[Extracted data entries]
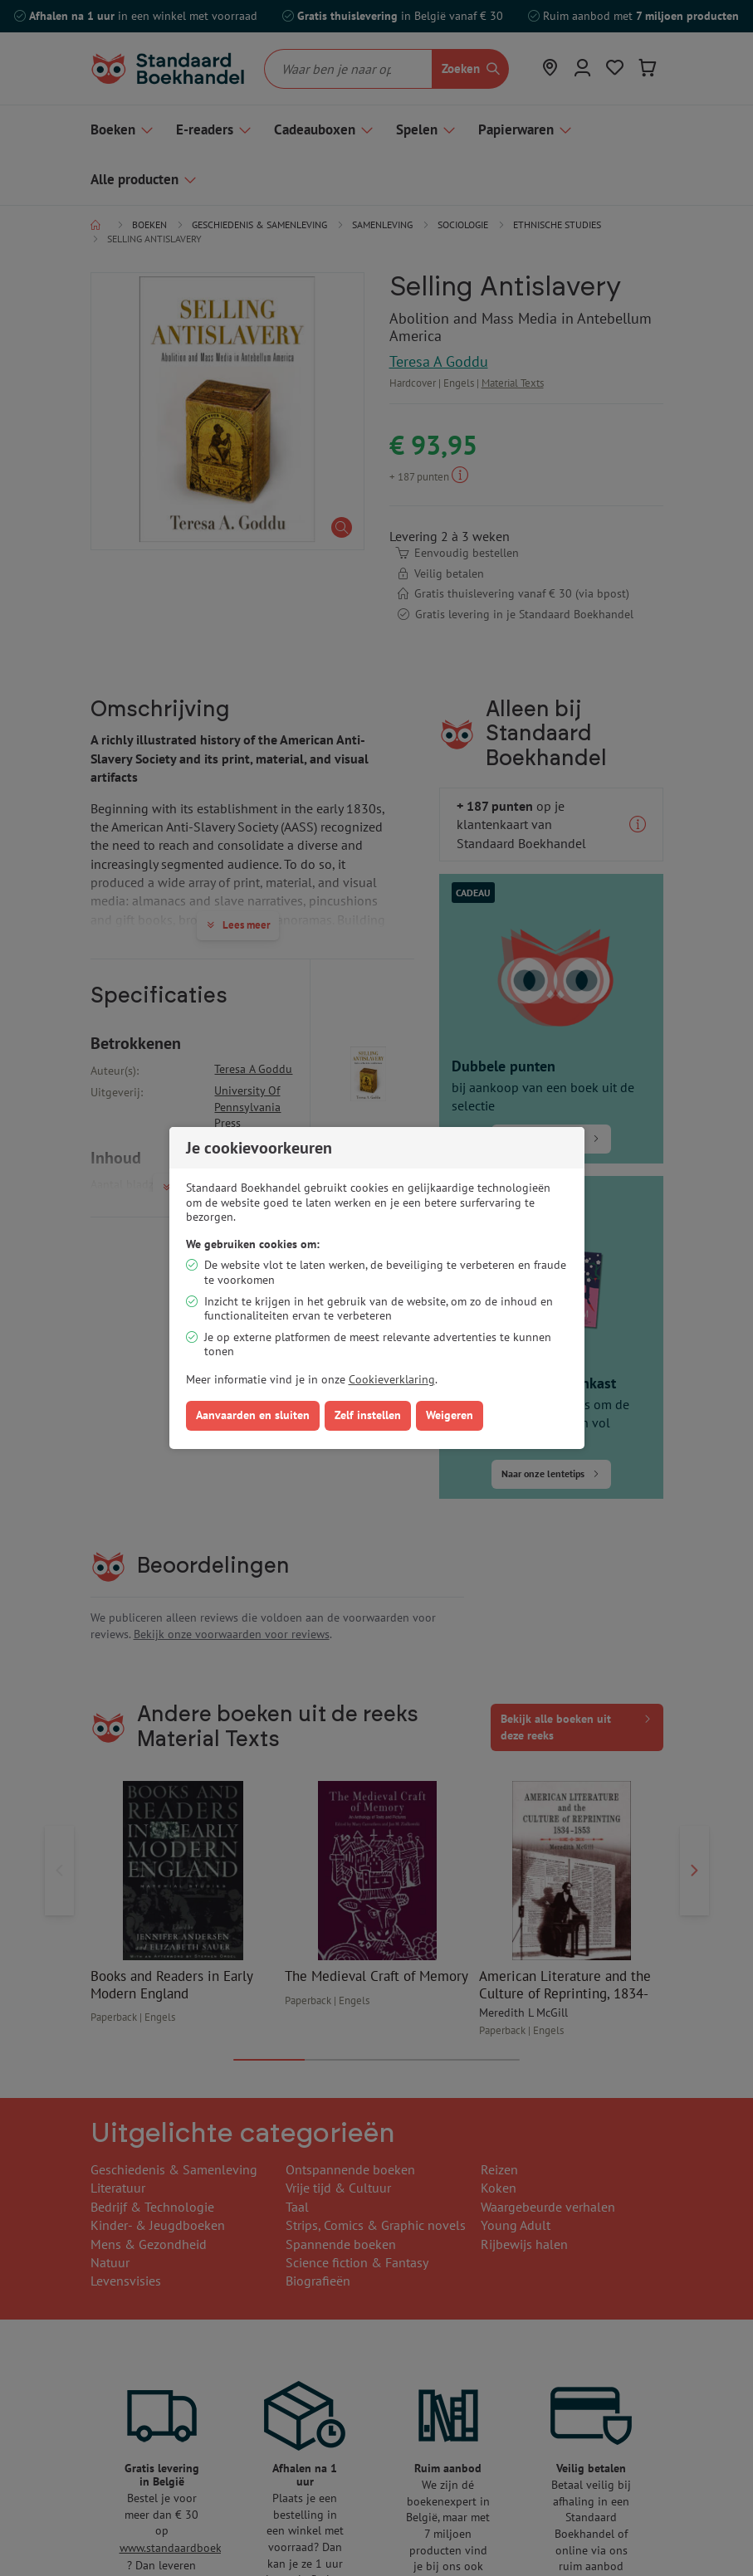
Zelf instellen (368, 1415)
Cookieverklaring (392, 1379)
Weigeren (449, 1415)
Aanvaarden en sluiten (253, 1415)
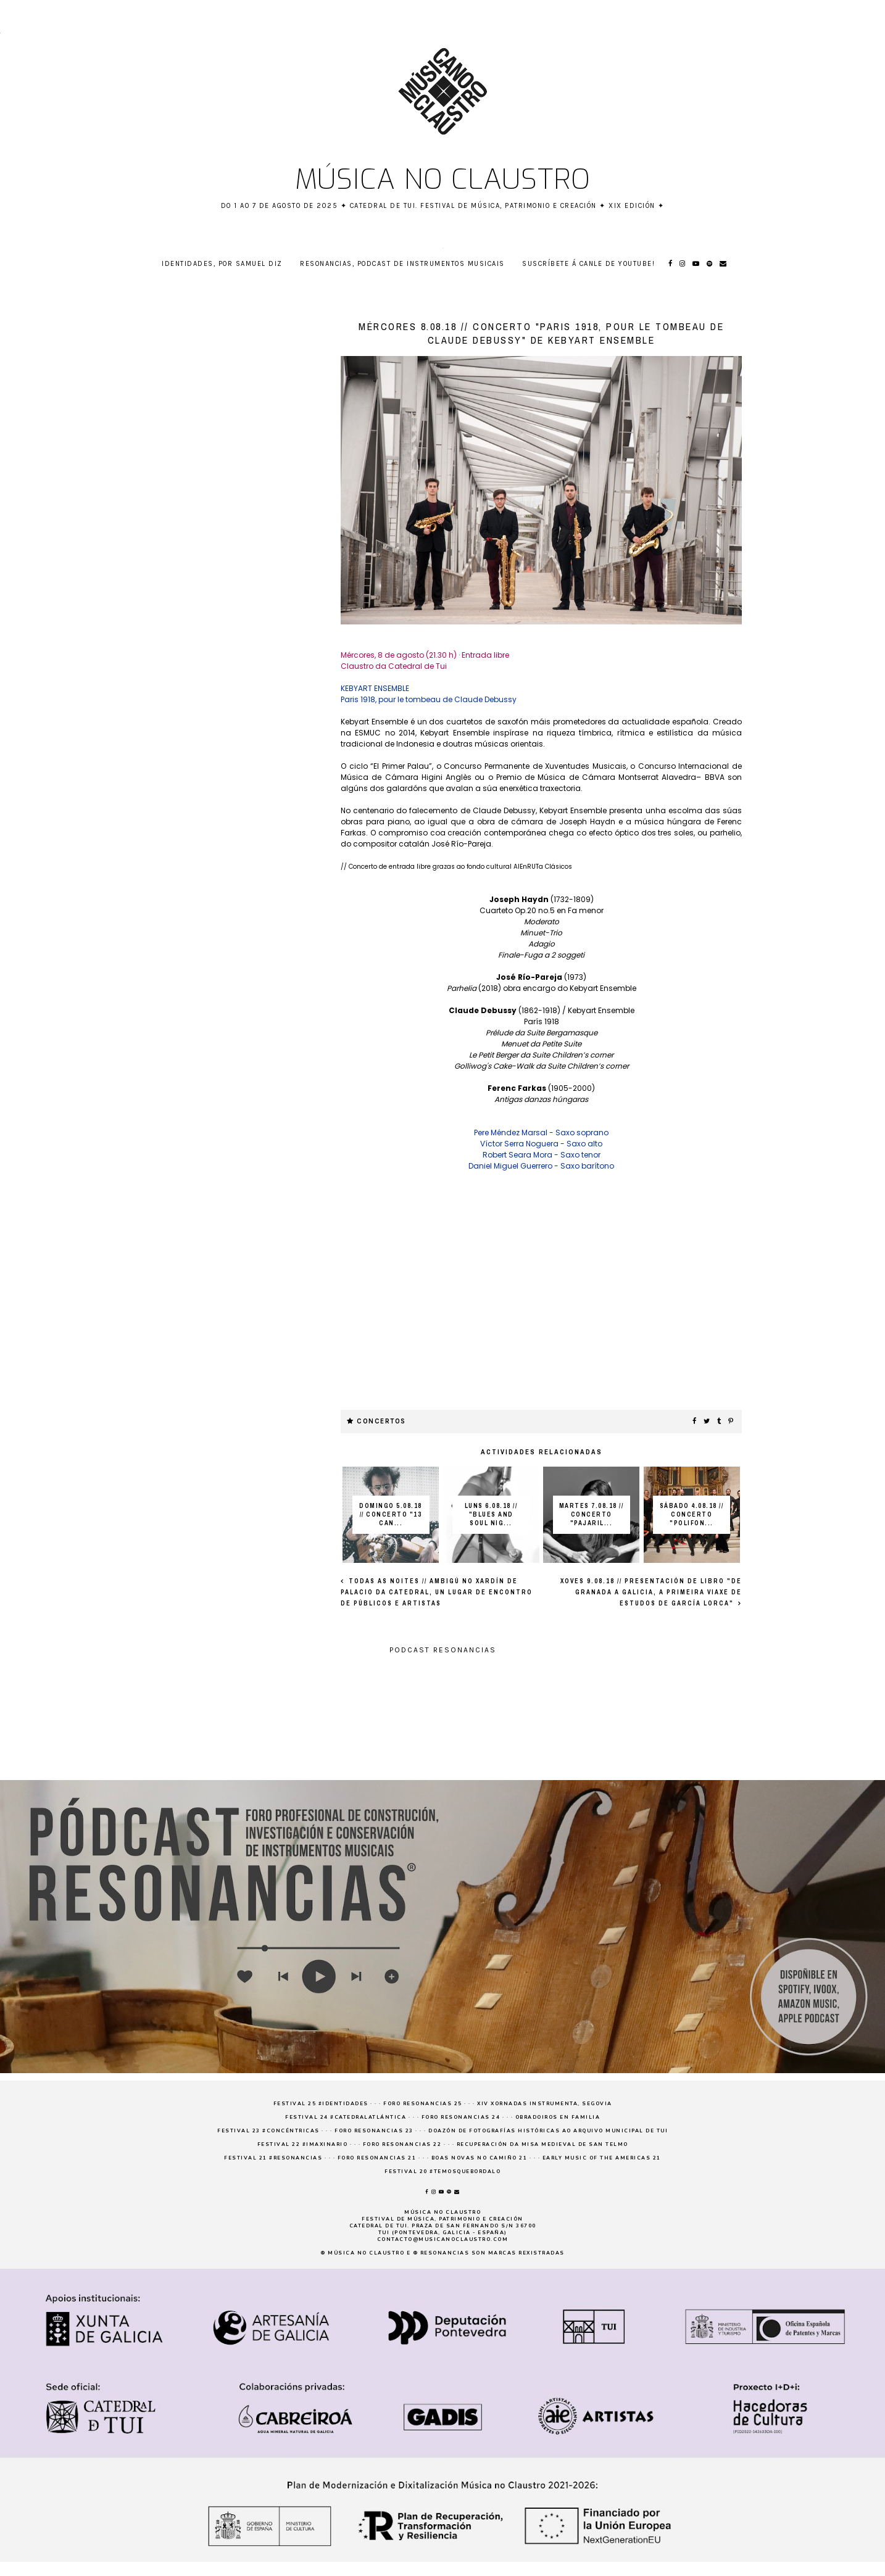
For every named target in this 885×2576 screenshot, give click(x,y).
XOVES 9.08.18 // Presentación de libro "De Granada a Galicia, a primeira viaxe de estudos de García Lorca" (651, 1592)
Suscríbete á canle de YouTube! (588, 264)
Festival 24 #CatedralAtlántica (345, 2117)
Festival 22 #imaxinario (302, 2144)
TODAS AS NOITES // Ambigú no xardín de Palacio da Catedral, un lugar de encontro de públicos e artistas (437, 1592)
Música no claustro (443, 179)
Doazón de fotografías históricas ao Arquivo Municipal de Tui (548, 2130)
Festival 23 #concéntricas (268, 2130)
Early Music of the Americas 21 (601, 2158)
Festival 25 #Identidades (320, 2103)
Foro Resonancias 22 (402, 2144)
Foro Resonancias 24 (461, 2117)
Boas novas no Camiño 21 (479, 2158)
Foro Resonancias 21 (377, 2158)
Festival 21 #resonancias (273, 2158)
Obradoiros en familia (557, 2117)
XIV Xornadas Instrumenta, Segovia (544, 2103)
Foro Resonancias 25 (422, 2103)
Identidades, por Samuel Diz (222, 264)
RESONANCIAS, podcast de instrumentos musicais (402, 264)
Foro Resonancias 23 (373, 2130)
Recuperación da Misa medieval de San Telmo (542, 2144)
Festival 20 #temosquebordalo (442, 2171)
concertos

Objective | Locate each line of the records above that contains the string "Festival" and copy those lines out in full.

Task result |
Festival 24 #CatedralAtlántica (345, 2117)
Festival 22 #imaxinario (302, 2144)
Festival 23 #concéntricas (268, 2130)
Festival 25 #Identidades (320, 2103)
Festival 21 #resonancias (273, 2158)
Festival 20 #temosquebordalo (442, 2171)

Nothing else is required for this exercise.